Monetary benefit-sharing

The ITPGRFA establishes the monetary benefit-sharing rules that apply to most of the CGIAR centers' research and development work that involved accessing, conserving, improving, and distributing PGRFA. By extension, recipients of PGRFA from CGIAR centers are also bound by the terms of the ITPGRFA's multilateral system of access and benefit-sharing. Accordingly, commercializers of new PGRFA products derived from germplasm they receive from CGIAR centers are obliged to pay 0.77% of sales to the ITPGRFA's BSF if those products are not made available for use by others for further research or breeding.

The ITPGRFA (like the CBD and the Nagoya Protocol) applies in scope to material genetic resources and not to genomic sequence information per se, so it does not require benefit-sharing from users of genomic sequence data alone.

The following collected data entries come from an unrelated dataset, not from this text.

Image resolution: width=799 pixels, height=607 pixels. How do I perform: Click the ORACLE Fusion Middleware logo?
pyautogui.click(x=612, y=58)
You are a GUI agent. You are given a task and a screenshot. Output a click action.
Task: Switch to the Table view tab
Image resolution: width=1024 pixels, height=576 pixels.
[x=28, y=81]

The terms of access and benefit-sharing under the Treaty are currently under review with the objective of increasing the flow of payments from users to the BSF, and possibly increase the scope of materials in the multilateral system. The review process was launched because, at the time, no mandatory payments have been made by commercial users. Very recently, the BSF received its first payment pursuant to the mandatory benefit-sharing conditions. Generally speaking, it appears that those users who might be obliged to make payments—for example, those whose product development and delivery strategy includes patenting new PGRFA products—have chosen not to obtain materials from the multilateral system. Some delegations have stated they will only endorse a revised multilateral system if it includes benefit-sharing from commercial users of genomic sequence information.

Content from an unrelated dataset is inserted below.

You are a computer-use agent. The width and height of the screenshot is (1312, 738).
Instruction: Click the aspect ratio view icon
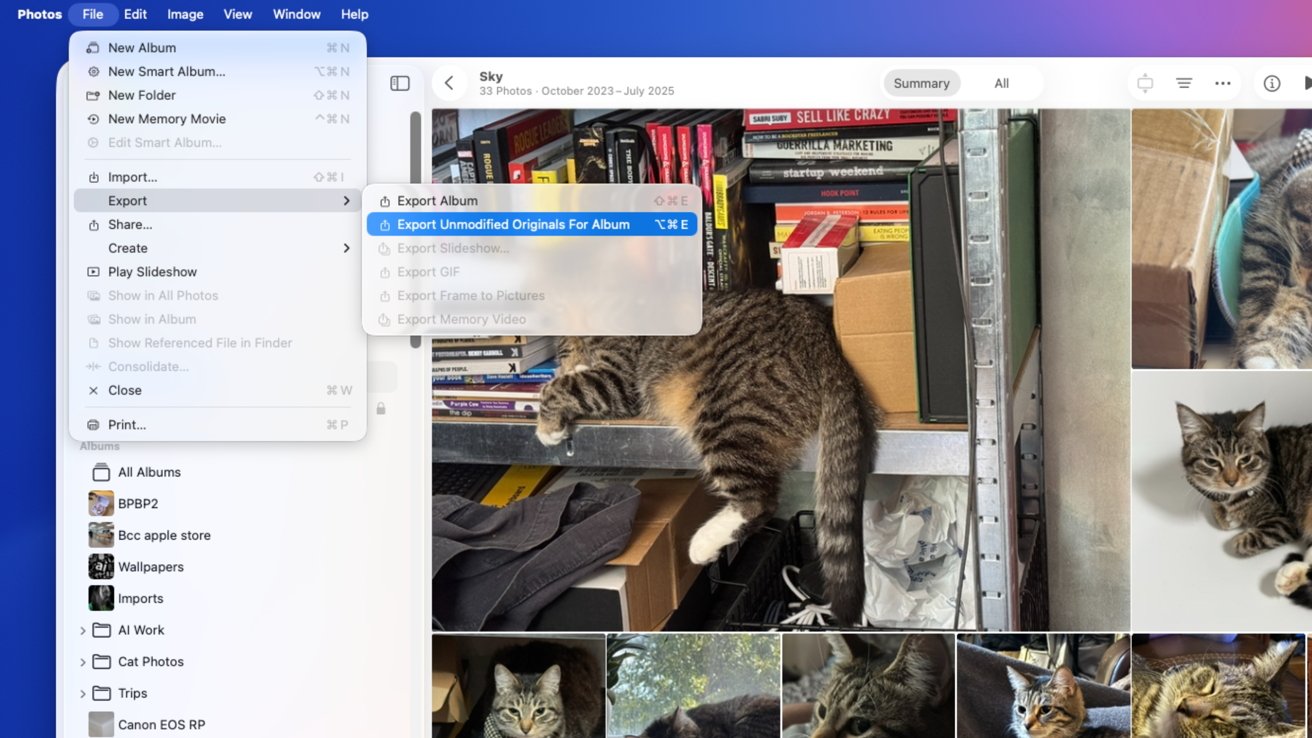[1145, 84]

One option that is being considered is to create a subscription system, whereby PGRFA users could choose to subscribe to the multilateral system for 10 years, during which they would make annual payments to the BSF based on all their seed sales, regardless of whether or not all of their commercialized PGRFA products actually incorporate materials from the multilateral system of access and benefit-sharing. The subscription system could be the key to resolving tensions concerning genomic data. Payments from subscribers could be construed to reflect the commercial value of their own use of both genetic material and sequence data. In this way, the governance of both, both genetic materials and genomic data could be addressed under the same policy framework. Of course, all regions will need to agree on the rate of payments.

Another option that seems rational and straightforward from the point of view of research and development organizations conserving, accessing, distributing, and using genetic resources—but which is not currently getting much support from a number of contracting parties—would be for contracting parties to agree to make payments themselves to the ITPGRA benefit-sharing fund, based on total seed sales within their jurisdictions. In return, all users in those countries would enjoy facilitated access to genetic resources in the multilateral system and related genomic information. In this scenario, similar to the subscription option described earlier, the distinction between access and use of material genetic resources and genetic sequence data disappears for practical purposes, as do challenges linked to attribution, because payments to the benefit-sharing fund would presumably reflect the value of access to the genetic resource or gene sequence data, or both. It is hoped that these kinds of simplified approaches can help avoid disincentives rooted in unresolved controversies over benefit-sharing, and instead encourage proactive use of new-generation technologies in sustainable, equitable agricultural research and development.